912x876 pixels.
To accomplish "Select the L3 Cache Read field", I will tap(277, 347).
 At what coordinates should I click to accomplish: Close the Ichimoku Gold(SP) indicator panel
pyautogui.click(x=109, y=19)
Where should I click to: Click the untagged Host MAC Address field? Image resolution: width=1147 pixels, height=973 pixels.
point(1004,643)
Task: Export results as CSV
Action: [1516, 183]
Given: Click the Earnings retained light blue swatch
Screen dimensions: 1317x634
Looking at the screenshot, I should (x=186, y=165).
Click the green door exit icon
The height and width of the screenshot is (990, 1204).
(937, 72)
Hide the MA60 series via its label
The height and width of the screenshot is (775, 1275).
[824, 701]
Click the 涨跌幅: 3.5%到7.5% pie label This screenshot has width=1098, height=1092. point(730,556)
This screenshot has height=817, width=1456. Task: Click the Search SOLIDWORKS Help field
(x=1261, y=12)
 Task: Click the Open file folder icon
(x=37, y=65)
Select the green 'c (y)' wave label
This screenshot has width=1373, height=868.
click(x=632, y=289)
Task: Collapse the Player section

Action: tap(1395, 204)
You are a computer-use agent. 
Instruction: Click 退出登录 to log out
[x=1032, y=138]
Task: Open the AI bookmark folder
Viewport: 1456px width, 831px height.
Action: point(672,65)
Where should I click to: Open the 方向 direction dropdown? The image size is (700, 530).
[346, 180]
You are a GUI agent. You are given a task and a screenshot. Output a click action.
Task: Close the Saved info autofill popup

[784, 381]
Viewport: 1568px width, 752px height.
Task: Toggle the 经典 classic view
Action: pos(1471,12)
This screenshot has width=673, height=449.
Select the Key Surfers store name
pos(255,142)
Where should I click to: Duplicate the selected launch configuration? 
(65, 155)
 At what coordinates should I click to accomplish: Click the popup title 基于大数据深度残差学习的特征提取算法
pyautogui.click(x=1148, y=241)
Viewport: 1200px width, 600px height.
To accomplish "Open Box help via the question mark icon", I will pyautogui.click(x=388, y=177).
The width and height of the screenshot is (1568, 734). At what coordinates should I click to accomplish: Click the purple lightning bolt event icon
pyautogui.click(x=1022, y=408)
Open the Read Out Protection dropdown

■ TASK REQUIREMENTS: Where the listing above has a line with "Given: Click the", start there, and output every line exactly through the line with "You are a computer-use agent.", which is also included.

■ ANSWER SPACE:
Given: Click the Earnings retained light blue swatch
Screen dimensions: 1317x634
Looking at the screenshot, I should (x=186, y=165).
Click the green door exit icon
The height and width of the screenshot is (990, 1204).
(937, 72)
Hide the MA60 series via its label
The height and width of the screenshot is (775, 1275).
[824, 701]
Click the 涨跌幅: 3.5%到7.5% pie label This screenshot has width=1098, height=1092. point(730,556)
This screenshot has height=817, width=1456. Task: Click the Search SOLIDWORKS Help field
(x=1261, y=12)
 Task: Click the Open file folder icon
(x=37, y=65)
Select the green 'c (y)' wave label
This screenshot has width=1373, height=868.
click(x=632, y=289)
Task: Collapse the Player section

Action: tap(1395, 204)
You are a computer-use agent. 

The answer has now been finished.